I stood, shocked at what Tyler had just said. Looking back, I should have known what was going on, that he had feelings for me. Those feelings had always been there, I just never picked up on it. I'd never noticed the little things he did. I could think of a billion times when he looked nervous around me and when he stared at me.

But, me being ignorant, I had totally ignored it.

"Oh, um, I um.." I said, trying to find words, but I couldn't get them.

The uneasy smile that had been on Tyler's face dropped and his expression now, was just uneasy. No smile.

"Oh," he stated. "I see." Then he started walking away, back to the booth where he was supposed to be.

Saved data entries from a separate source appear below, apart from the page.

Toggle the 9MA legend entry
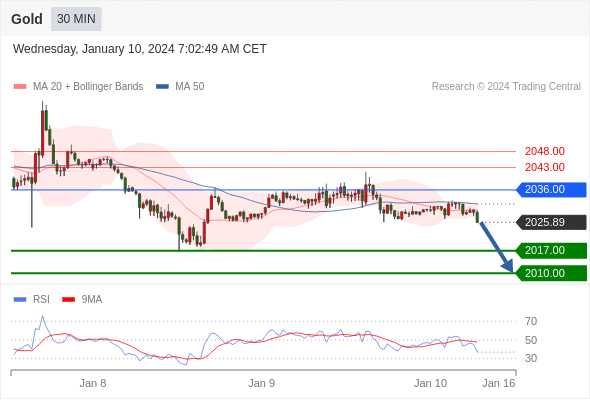82,300
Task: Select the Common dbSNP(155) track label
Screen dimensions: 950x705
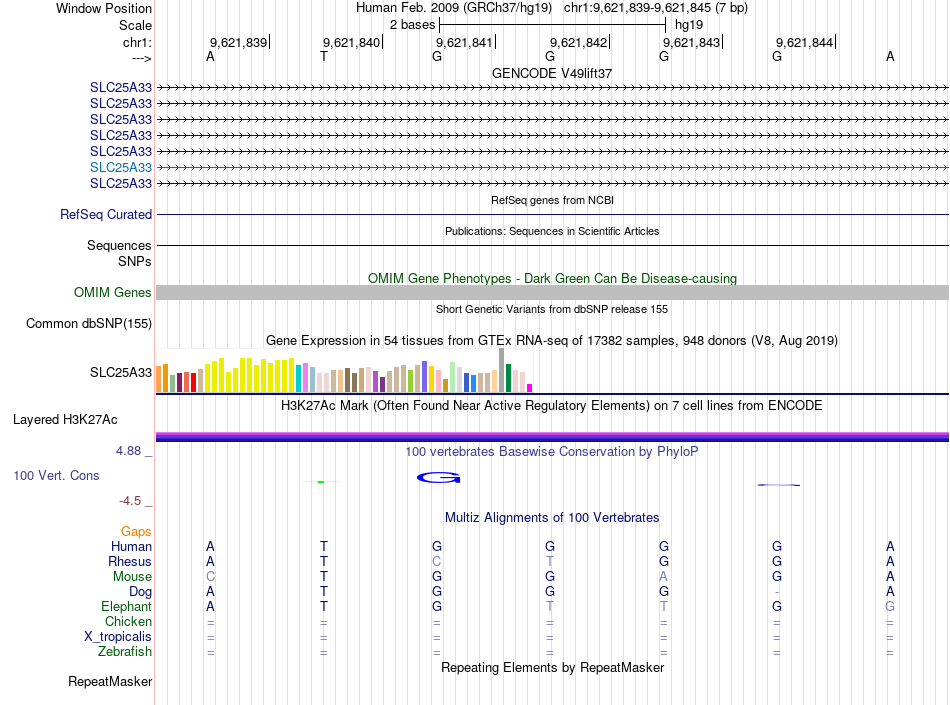Action: click(89, 323)
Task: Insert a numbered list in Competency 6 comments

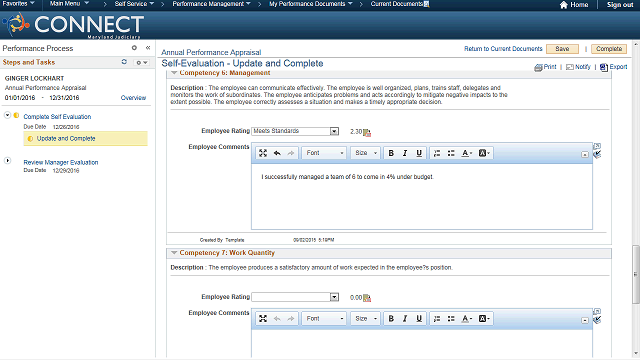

I grabbed his arm and pulled him back. "No, Tyler, I'm sorry," I said, finally finding use for the English language. "It's just that-"

"It's okay if you don't like me, I should have known." He cut me off and pulled his arm from my grasp.

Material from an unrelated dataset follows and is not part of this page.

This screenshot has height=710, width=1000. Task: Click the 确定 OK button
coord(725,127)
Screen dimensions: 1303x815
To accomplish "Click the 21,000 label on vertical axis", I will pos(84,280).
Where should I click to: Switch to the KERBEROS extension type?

"Tyler, it's not that, it's just that," I leaned in a little closer to him, not wanting anyone to hear, and said in a whisper, "I'm kind of seeing someone.."

"Who?" he asked.

"It's a secret."i said and grimaced, it sounded like I was lying to him. Big time.

And by the look on his face, i was right. "You don't have to lie to me, Sam. It just makes this harder." Then he walked of and didn't look back. I didn't try to catch him.

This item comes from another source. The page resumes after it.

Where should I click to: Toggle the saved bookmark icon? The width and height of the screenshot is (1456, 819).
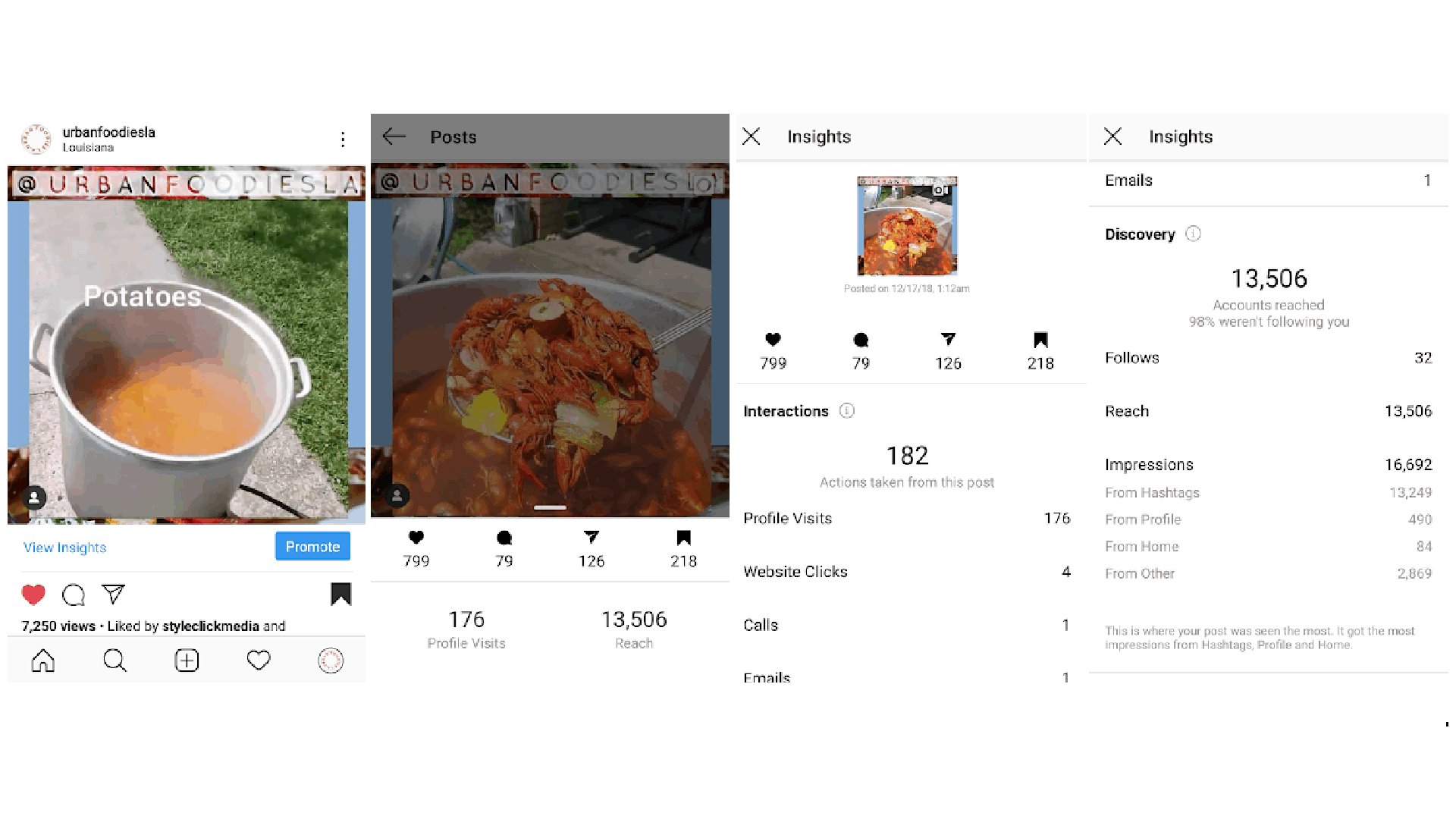pyautogui.click(x=340, y=594)
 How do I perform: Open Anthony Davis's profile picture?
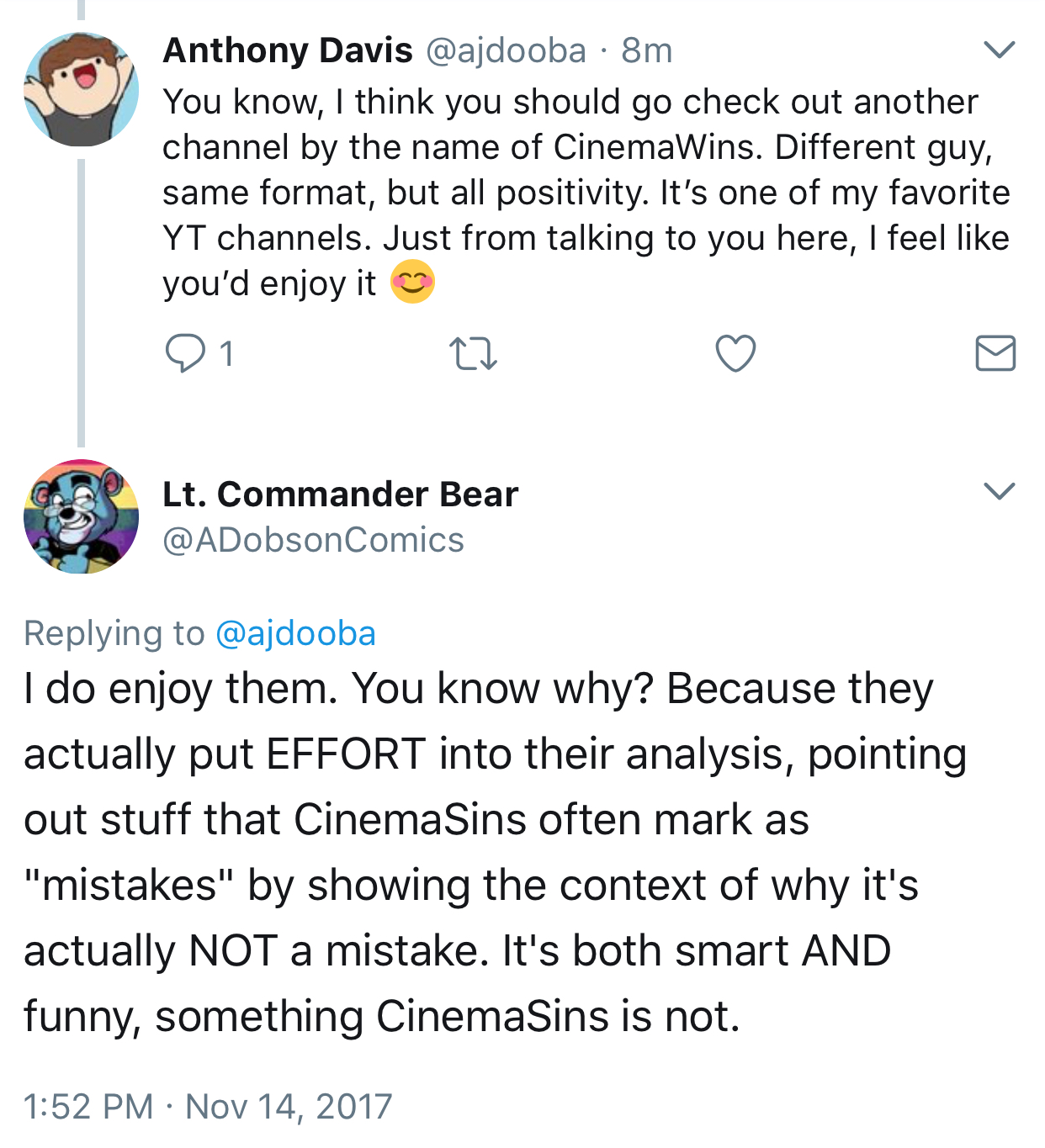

I desperately needed to talk to someone about this. I couldn't talk to Kendra, because she wasn't allowed and I couldn't talk to Brandon or Seth because they were guys, and Seth also wasn't allowed. Also, Jessica wouldn't take me that seriously.

The only person I had left was Veronica.

Sigh.

I needed to vent all this out to someone, so I decided that I had to call Veronica, even if it was the last thing I wanted to do.

"Hello?" she said, picking up on the first ring.

"Hi," I said ans sighed.

"Hey Sam!" She exclaimed. "Why aren't you talking to me anymore? Do you think I'm too good for you or something?"

'"No it's just that-"

"Because I probably am, but I don't care about any of that stuff. You can talk to me anytime." She stated, completely cutting me off.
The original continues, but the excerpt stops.